— begin Records shown —

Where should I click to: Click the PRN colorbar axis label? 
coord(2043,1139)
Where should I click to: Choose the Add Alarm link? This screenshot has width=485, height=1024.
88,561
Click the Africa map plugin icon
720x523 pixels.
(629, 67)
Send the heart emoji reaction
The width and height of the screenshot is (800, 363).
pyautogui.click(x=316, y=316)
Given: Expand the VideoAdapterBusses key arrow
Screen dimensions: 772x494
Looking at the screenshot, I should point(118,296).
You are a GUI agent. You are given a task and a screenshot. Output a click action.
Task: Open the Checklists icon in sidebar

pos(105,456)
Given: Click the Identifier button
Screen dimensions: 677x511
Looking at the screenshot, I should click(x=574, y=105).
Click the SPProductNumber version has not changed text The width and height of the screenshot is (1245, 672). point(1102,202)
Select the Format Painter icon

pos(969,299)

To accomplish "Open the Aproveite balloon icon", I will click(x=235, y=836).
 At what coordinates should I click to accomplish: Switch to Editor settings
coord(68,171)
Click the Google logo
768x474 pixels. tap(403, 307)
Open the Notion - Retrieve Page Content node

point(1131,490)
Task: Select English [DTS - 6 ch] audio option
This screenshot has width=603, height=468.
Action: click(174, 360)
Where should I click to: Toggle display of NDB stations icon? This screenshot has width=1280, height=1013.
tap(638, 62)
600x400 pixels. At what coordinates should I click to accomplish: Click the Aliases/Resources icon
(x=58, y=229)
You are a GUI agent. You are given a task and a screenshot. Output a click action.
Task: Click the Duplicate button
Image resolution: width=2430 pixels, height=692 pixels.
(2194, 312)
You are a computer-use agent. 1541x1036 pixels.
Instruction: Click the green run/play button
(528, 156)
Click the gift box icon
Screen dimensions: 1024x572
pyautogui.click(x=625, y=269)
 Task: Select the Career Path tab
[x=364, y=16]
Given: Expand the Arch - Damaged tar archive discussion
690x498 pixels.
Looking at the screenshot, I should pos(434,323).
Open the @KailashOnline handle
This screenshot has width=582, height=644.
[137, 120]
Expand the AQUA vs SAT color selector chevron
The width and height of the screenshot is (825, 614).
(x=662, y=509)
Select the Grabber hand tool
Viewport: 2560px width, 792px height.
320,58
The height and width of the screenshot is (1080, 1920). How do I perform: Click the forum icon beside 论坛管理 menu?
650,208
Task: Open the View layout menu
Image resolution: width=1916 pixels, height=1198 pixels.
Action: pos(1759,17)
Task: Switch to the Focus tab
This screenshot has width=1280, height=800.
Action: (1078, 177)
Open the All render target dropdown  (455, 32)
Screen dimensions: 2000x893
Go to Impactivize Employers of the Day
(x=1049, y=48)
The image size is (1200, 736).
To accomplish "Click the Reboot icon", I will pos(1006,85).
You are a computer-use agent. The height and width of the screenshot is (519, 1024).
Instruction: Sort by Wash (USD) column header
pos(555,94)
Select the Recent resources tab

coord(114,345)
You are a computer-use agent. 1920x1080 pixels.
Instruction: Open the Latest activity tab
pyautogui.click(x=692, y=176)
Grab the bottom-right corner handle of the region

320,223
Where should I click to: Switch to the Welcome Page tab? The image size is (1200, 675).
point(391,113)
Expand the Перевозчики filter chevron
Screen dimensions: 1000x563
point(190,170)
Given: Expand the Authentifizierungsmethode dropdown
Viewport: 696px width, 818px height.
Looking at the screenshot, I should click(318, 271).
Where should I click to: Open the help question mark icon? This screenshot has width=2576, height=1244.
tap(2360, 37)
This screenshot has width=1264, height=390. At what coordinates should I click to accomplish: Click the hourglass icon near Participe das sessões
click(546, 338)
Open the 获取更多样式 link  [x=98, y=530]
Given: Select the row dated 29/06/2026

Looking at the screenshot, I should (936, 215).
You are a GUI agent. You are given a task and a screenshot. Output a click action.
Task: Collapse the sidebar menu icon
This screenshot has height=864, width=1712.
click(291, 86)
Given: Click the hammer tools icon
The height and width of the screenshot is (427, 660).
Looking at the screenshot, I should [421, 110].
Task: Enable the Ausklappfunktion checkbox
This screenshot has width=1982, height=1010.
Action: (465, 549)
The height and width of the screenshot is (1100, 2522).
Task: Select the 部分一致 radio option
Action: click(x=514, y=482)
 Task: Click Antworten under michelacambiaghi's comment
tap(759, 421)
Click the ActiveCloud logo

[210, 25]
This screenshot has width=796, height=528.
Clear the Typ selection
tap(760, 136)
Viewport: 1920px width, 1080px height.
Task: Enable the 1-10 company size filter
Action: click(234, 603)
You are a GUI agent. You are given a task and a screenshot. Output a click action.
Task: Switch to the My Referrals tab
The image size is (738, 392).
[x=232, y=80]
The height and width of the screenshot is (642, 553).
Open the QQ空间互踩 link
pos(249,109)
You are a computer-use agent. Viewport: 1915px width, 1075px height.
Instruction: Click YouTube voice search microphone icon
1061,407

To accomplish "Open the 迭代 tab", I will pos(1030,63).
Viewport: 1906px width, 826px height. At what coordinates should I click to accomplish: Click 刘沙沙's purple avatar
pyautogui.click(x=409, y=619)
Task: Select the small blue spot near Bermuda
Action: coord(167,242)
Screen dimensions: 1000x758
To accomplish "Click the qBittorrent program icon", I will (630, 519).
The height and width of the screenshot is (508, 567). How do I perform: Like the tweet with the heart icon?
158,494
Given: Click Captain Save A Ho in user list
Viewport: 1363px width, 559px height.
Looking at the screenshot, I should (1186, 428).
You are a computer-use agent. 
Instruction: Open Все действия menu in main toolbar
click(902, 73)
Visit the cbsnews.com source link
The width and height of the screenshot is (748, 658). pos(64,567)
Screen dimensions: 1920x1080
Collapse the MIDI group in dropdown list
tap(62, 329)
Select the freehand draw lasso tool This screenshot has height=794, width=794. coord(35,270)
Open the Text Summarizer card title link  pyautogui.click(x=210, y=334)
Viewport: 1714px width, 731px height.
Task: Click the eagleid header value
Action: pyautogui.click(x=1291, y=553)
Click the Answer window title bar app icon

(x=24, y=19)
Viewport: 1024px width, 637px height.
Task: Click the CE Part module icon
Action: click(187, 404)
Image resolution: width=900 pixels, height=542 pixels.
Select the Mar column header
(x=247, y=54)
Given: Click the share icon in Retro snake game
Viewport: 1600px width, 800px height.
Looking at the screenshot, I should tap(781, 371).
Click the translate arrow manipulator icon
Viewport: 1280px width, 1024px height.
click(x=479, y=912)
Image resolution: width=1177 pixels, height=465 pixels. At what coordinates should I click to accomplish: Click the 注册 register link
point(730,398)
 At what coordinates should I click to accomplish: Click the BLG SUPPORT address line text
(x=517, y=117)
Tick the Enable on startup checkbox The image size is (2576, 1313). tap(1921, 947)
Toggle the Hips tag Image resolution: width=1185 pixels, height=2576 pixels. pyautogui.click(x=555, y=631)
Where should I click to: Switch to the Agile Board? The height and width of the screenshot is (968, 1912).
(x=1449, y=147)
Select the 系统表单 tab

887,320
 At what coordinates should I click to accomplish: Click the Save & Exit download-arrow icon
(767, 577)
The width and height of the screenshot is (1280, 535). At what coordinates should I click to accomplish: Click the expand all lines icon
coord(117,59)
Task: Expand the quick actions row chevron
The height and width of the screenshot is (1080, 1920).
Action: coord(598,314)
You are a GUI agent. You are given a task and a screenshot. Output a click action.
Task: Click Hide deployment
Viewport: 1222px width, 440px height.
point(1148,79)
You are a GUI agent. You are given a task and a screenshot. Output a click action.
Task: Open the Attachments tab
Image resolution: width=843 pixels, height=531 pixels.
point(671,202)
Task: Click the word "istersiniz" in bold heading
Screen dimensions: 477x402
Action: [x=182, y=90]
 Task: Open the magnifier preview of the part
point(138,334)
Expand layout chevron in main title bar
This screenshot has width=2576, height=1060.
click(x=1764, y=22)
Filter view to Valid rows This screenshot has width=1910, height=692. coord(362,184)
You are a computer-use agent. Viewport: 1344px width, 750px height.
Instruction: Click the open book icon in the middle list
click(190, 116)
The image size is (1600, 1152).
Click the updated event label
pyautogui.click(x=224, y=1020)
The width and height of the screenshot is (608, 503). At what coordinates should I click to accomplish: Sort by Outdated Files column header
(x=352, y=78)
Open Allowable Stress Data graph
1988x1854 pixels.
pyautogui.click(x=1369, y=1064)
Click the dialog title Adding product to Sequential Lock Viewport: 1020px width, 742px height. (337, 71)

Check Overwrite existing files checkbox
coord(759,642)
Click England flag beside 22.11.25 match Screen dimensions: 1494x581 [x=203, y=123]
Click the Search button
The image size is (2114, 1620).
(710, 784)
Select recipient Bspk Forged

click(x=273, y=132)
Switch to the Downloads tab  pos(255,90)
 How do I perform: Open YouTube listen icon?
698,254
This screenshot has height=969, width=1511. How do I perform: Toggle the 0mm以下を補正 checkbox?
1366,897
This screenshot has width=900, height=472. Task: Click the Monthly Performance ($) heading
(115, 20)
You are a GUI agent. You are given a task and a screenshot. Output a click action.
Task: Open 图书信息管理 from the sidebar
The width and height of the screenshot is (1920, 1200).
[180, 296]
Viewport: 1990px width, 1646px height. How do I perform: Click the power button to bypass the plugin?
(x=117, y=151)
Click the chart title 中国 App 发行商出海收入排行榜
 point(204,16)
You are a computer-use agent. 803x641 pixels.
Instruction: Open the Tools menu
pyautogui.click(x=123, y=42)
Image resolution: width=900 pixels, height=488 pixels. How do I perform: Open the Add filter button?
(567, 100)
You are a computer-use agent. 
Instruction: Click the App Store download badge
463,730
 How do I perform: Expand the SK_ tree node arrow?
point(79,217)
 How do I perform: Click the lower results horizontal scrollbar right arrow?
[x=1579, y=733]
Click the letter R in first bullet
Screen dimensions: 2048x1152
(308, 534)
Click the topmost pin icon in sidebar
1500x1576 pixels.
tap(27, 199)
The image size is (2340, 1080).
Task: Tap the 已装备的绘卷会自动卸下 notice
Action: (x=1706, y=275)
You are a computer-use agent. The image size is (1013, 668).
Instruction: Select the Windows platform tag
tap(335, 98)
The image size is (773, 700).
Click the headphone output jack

— end Records shown —

## Task
Retype the records that begin at the line containing "Open Allowable Stress Data graph" and end after the line containing "point(79,217)", with both of those lines included.

## Completed exercise
Open Allowable Stress Data graph
1988x1854 pixels.
pyautogui.click(x=1369, y=1064)
Click the dialog title Adding product to Sequential Lock Viewport: 1020px width, 742px height. (337, 71)

Check Overwrite existing files checkbox
coord(759,642)
Click England flag beside 22.11.25 match Screen dimensions: 1494x581 [x=203, y=123]
Click the Search button
The image size is (2114, 1620).
(710, 784)
Select recipient Bspk Forged

click(x=273, y=132)
Switch to the Downloads tab  pos(255,90)
 How do I perform: Open YouTube listen icon?
698,254
This screenshot has height=969, width=1511. How do I perform: Toggle the 0mm以下を補正 checkbox?
1366,897
This screenshot has width=900, height=472. Task: Click the Monthly Performance ($) heading
(115, 20)
You are a GUI agent. You are given a task and a screenshot. Output a click action.
Task: Open 图书信息管理 from the sidebar
The width and height of the screenshot is (1920, 1200).
[180, 296]
Viewport: 1990px width, 1646px height. How do I perform: Click the power button to bypass the plugin?
(x=117, y=151)
Click the chart title 中国 App 发行商出海收入排行榜
 point(204,16)
You are a computer-use agent. 803x641 pixels.
Instruction: Open the Tools menu
pyautogui.click(x=123, y=42)
Image resolution: width=900 pixels, height=488 pixels. How do I perform: Open the Add filter button?
(567, 100)
You are a computer-use agent. 
Instruction: Click the App Store download badge
463,730
 How do I perform: Expand the SK_ tree node arrow?
point(79,217)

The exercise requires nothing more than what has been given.